Work task. Format everything from the first of the lines below down to the line containing "Looking at the image, I should click on (1048, 682)." as a JSON list of strings, one string per line, leaving out blank lines.

------------------------------------------------------------------------

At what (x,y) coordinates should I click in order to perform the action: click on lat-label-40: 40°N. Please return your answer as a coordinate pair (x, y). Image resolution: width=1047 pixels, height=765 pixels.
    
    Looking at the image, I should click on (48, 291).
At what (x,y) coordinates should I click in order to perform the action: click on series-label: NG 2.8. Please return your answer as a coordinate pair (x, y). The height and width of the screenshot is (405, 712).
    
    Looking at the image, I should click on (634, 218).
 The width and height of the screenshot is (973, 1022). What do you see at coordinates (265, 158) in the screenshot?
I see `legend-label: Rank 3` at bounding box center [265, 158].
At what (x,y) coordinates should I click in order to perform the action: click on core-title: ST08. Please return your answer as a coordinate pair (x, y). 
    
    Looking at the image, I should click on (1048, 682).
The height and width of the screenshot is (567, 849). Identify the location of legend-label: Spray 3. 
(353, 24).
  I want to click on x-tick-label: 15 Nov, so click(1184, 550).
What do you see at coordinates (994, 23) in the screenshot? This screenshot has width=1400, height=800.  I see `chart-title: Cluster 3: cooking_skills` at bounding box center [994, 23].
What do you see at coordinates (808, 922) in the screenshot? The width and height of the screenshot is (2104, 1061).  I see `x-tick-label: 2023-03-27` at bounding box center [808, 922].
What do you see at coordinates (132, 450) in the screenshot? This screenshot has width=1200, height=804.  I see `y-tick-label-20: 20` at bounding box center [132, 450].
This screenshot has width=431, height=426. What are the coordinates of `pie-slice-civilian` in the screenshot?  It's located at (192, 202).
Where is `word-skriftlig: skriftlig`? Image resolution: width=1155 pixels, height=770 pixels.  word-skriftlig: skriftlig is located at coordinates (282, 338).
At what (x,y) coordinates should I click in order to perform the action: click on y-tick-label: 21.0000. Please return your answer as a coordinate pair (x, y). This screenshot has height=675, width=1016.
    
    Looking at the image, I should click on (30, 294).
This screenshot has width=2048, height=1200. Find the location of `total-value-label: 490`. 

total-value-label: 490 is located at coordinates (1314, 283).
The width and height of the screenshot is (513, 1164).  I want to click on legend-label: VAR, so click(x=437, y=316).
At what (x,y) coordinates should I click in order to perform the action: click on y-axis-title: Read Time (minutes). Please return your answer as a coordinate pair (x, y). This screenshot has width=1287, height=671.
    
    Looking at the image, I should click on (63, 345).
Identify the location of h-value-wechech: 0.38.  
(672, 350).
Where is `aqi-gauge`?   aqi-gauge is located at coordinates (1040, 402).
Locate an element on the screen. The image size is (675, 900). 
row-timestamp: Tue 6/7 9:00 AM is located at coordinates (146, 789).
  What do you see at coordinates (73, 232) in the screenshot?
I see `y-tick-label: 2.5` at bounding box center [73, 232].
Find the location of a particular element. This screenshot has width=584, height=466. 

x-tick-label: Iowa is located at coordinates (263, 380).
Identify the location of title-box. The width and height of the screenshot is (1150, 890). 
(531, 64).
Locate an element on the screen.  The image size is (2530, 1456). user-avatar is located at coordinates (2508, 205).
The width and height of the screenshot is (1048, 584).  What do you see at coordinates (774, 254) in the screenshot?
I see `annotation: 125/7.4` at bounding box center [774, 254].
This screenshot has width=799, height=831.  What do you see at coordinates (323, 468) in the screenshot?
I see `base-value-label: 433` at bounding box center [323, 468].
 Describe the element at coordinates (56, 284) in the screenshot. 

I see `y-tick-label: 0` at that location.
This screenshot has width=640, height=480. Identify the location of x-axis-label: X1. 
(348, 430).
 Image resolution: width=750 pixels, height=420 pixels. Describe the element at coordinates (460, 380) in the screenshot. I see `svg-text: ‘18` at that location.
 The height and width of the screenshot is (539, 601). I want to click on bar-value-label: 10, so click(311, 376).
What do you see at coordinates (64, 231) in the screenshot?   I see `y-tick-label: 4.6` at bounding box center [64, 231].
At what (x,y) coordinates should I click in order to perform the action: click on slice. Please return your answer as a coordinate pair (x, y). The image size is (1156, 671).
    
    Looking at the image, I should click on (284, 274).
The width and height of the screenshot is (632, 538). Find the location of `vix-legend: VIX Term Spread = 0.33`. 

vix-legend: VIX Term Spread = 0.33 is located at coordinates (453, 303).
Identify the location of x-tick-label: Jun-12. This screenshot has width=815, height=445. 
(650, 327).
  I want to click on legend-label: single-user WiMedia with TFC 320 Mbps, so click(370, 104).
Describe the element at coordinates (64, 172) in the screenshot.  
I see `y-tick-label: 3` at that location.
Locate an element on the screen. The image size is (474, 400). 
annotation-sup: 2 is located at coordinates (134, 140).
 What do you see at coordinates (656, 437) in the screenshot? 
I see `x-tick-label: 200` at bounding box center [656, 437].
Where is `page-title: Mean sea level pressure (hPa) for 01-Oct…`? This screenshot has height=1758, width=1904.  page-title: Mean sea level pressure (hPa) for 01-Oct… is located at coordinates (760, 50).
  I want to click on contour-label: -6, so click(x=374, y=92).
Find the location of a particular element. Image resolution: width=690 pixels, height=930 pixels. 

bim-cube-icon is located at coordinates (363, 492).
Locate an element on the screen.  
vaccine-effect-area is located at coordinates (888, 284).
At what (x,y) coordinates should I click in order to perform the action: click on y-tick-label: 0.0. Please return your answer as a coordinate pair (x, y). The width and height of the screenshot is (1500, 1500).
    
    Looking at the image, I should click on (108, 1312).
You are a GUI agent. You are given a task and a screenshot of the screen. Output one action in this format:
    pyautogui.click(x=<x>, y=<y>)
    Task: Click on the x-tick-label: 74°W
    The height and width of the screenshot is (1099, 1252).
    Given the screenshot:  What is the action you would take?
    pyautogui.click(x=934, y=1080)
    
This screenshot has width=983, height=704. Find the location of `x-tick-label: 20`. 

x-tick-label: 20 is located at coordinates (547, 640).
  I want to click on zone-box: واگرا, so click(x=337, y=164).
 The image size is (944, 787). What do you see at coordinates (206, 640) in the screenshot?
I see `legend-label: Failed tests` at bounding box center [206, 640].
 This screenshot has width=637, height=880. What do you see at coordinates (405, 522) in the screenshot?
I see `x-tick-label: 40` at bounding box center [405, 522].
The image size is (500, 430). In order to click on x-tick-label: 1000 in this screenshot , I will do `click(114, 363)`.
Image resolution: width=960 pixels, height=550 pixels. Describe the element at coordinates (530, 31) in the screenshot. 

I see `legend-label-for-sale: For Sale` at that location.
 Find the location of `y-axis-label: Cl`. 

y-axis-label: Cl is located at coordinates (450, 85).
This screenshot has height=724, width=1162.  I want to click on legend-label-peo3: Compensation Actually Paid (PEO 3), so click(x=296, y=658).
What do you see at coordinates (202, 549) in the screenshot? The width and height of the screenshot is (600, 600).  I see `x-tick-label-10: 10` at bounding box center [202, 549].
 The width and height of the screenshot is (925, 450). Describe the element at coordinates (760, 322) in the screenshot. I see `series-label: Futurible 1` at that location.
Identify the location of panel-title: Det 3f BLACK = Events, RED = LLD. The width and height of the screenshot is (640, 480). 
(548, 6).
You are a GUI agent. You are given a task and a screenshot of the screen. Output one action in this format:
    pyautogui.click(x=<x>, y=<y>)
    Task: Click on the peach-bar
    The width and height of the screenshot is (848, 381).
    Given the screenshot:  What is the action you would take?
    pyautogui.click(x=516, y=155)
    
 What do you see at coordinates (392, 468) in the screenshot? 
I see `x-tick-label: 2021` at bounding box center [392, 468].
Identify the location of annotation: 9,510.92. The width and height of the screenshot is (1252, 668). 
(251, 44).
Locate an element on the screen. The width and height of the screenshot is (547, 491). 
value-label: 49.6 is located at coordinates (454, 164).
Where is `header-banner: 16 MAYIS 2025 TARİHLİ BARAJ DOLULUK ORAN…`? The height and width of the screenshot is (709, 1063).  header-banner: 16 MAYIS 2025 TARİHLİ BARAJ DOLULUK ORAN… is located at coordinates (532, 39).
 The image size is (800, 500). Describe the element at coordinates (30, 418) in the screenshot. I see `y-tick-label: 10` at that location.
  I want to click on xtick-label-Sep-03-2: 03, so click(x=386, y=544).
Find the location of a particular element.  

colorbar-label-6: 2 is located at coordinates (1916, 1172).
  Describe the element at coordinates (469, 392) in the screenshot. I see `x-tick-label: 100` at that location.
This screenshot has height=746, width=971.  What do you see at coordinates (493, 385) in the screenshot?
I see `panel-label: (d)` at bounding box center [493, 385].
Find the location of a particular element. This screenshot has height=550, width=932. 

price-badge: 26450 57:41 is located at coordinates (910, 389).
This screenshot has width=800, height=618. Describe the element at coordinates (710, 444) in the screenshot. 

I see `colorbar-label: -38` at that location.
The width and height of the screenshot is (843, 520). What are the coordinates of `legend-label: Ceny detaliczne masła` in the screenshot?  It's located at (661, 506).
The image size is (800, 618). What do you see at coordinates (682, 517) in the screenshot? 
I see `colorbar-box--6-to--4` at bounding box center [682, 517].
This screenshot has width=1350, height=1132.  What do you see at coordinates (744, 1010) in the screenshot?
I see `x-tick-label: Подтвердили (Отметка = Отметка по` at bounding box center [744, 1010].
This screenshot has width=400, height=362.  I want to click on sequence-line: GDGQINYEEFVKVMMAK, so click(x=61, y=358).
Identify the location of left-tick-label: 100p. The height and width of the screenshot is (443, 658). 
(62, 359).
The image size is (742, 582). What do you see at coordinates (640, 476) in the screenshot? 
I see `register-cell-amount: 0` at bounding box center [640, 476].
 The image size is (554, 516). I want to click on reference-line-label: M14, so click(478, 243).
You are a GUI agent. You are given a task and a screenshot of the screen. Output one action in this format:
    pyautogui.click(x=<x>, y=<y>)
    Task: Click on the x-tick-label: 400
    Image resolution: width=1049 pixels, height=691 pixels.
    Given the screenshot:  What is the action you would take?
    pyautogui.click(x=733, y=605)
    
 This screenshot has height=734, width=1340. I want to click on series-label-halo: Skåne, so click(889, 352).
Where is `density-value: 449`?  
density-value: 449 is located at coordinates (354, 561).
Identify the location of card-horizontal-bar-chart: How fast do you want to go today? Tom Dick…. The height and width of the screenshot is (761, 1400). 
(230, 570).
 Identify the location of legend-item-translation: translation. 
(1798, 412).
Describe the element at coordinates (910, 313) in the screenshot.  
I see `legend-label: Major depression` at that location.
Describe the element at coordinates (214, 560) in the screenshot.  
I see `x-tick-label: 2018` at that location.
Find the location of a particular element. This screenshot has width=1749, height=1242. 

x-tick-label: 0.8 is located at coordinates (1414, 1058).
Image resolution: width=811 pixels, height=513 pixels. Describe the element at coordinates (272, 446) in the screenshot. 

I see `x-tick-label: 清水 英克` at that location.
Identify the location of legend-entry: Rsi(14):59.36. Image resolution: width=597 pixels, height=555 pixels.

------------------------------------------------------------------------

Answer for the task.
[
  "At what (x,y) coordinates should I click in order to perform the action: click on lat-label-40: 40°N. Please return your answer as a coordinate pair (x, y). Image resolution: width=1047 pixels, height=765 pixels.",
  "    Looking at the image, I should click on (48, 291).",
  "At what (x,y) coordinates should I click in order to perform the action: click on series-label: NG 2.8. Please return your answer as a coordinate pair (x, y). The height and width of the screenshot is (405, 712).",
  "    Looking at the image, I should click on (634, 218).",
  " The width and height of the screenshot is (973, 1022). What do you see at coordinates (265, 158) in the screenshot?",
  "I see `legend-label: Rank 3` at bounding box center [265, 158].",
  "At what (x,y) coordinates should I click in order to perform the action: click on core-title: ST08. Please return your answer as a coordinate pair (x, y). ",
  "    Looking at the image, I should click on (1048, 682)."
]